After a sit-down with another real estate developer Solis brought to Madigan’s office for a pitch meeting, Solis brought up the ongoing Chinatown project. He told the speaker, “they’ll work with you on property taxes.” In a follow-up call on the previous day’s meeting on March 27, 2018, Solis again mentioned the Chinatown project.
“If you can take care of that matter in May, I’m confident they’ll appreciate it and sign you up after May,” Solis said.
But there was no resolution to the issue in May. Just a few minutes after McClain hung up with Kimme on that last day of session, he spoke with Madigan and explained the “hurdle after hurdle” on the bill. In addition to unexpected opposition from Mah, McClain surmised that Sandoval’s interference had spooked Blankenhorn into an intractable position.

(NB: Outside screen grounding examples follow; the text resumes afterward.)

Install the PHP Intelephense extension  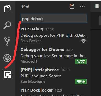81,82
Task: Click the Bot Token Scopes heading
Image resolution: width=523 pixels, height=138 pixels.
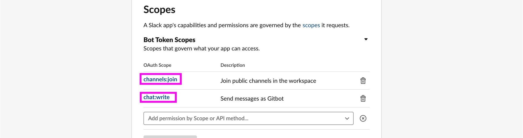Action: click(x=169, y=40)
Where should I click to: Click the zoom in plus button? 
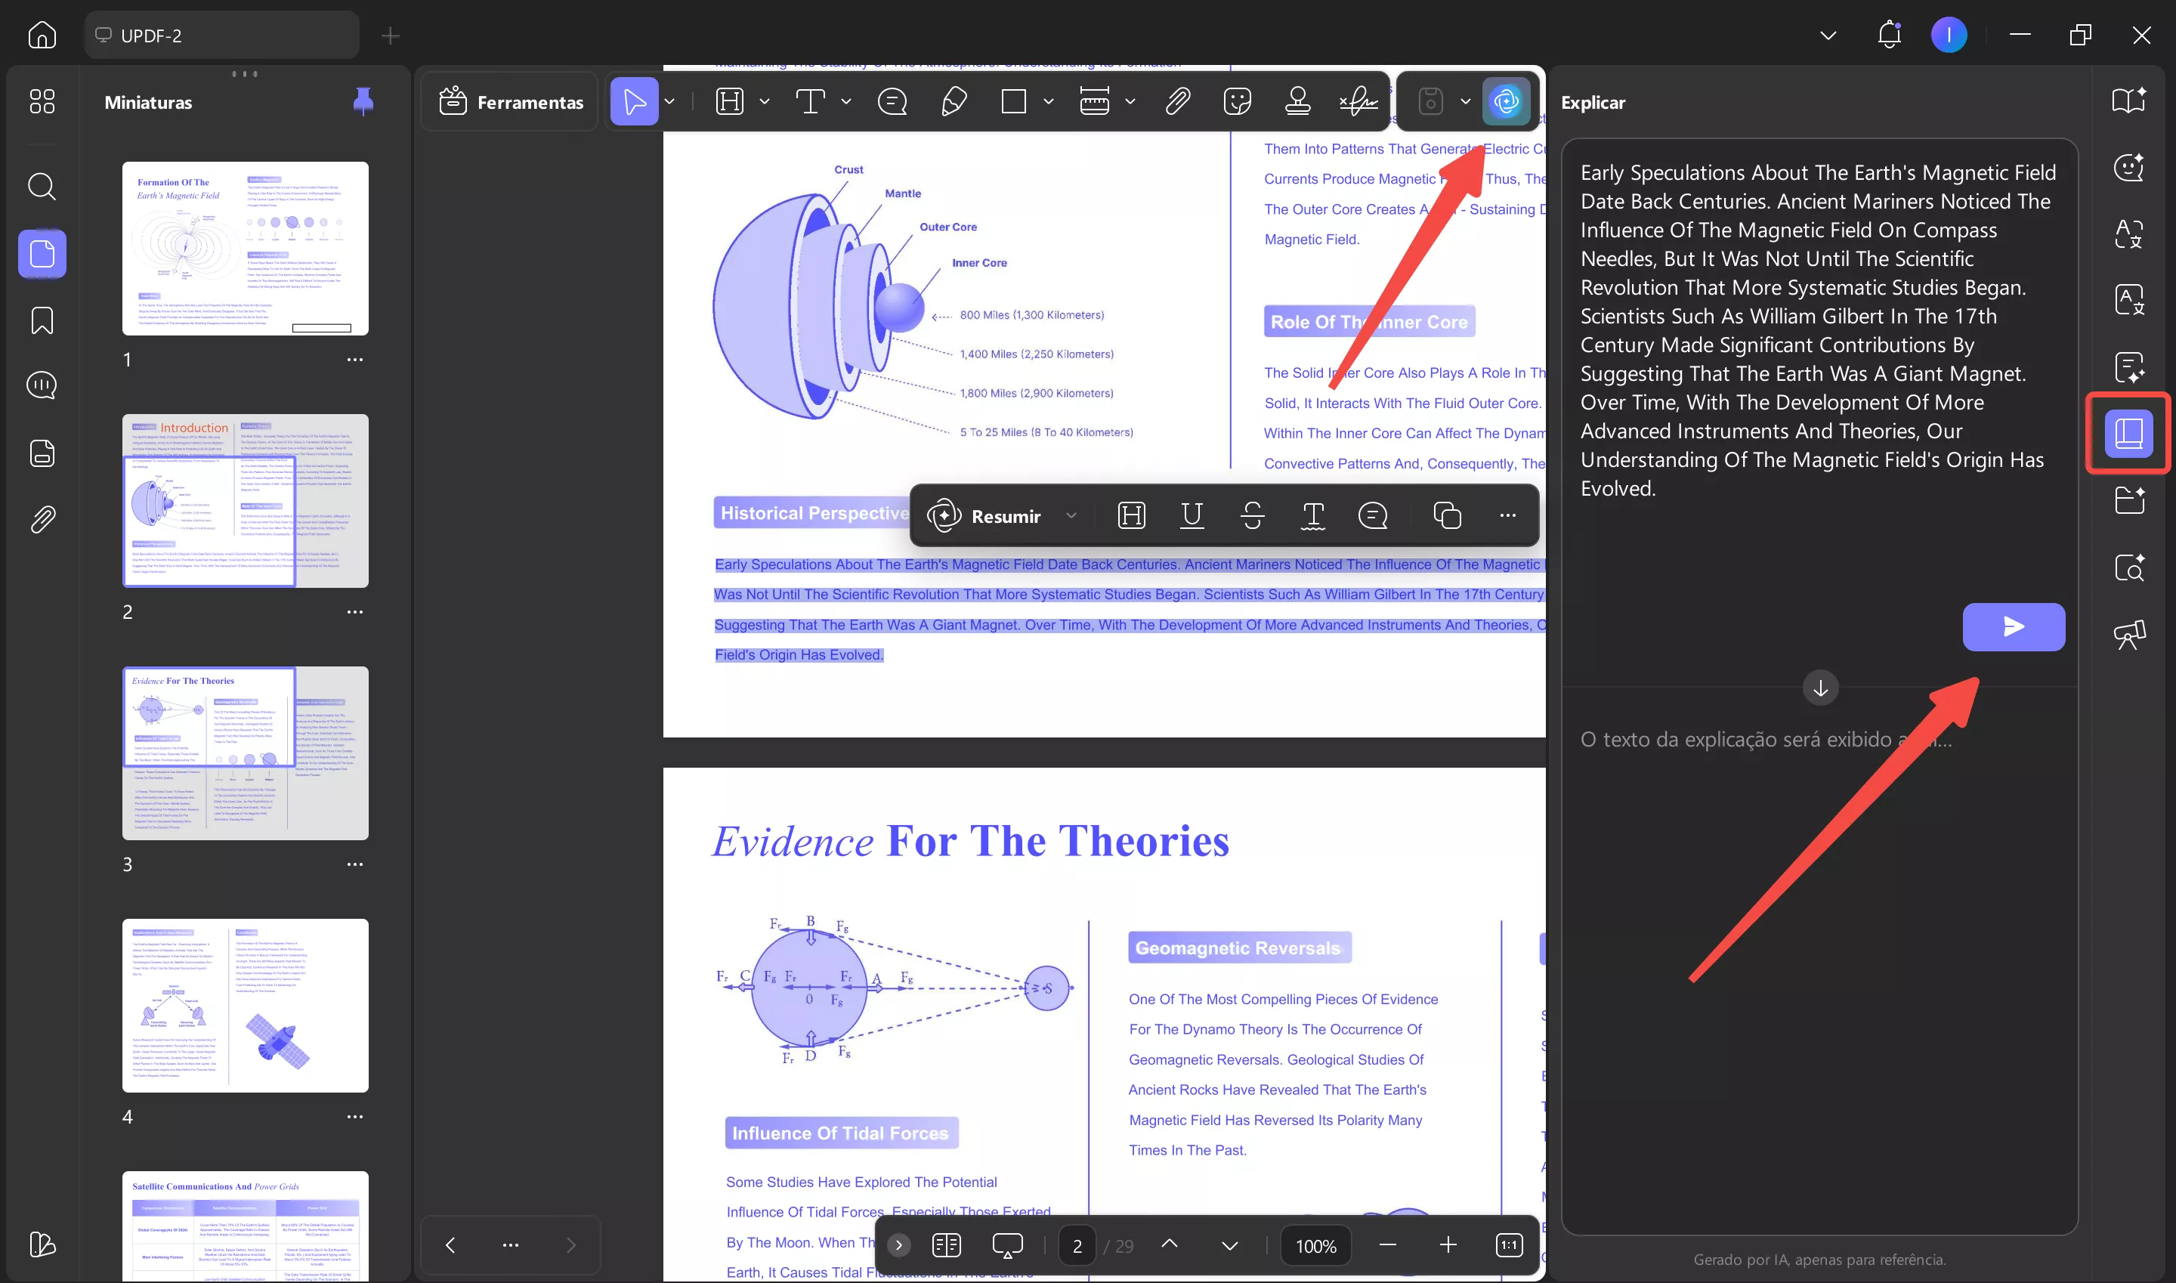point(1448,1245)
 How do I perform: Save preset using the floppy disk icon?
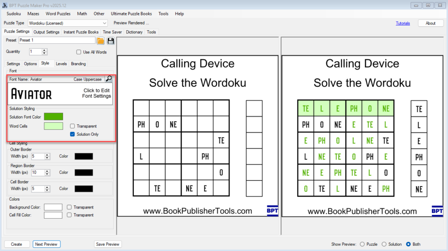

“Yeah, sure, alright,” Madigan told McClain. “I mean, put the file in the drawer for a while.”
The upcoming November 2018 election was likely to spell good news for the effort, Kimme explained, as it appeared that Rauner would lose. That meant the IDOT secretary he appointed would be out of a job – and out of their way.
In a series of wiretapped calls made in the weeks leading up to the election and lawmakers’ fall veto session scheduled shortly thereafter, those involved strategized on how to get the bill passed before the end of the General Assembly’s adjournment in late November of that year.
But despite last-minute negotiations on who could carry the legislation, the amendment to transfer the land to the city never passed even “after all of that,” Kimme testified Thursday.
Business leaders in Chinatown – even those who initially supported the project – had registered their opposition with a petition drive in the fall of 2018. After they collected some 3,000 signatures, then-Secretary of State Jesse White threw his weight behind them, which Kimme testified sealed the deal on the bill’s death.
Under questioning by Madigan attorney Tom Breen, Kimme said figuring out what she’d referred to in one wiretapped call as a “crazy parking lot disaster” had become “my Rubik’s cube.”
“Did you find it undoable?” Breen asked.
“I did,” Kimme replied.
“And that was because of miscommunication and bad information and petty politics?” Breen asked.
Prosecutors objected to Breen’s question, along with his insinuation a minute later that the situation was impossible as she’d been trying to follow “a script written by” the FBI.
The comment harkened back to cross-examination of FBI Special Agent Ryan McDonald last month when Madigan attorney Dan Collins accused the FBI of creating a trap just to see if the speaker would fall into it.
“Just as you directed Solis to say false things to Madigan, the same is true of other folks,” Breen said to McDonald, citing the involvement of McClain and Kimme in the unsuccessful Chinatown land transfer. “So you know that after Danny Solis told false information to Nancy Kimme, she talked to Mike McClain about it.”
“Yes,” McDonald replied.
“That false information – it spreads, right?” Collins asked.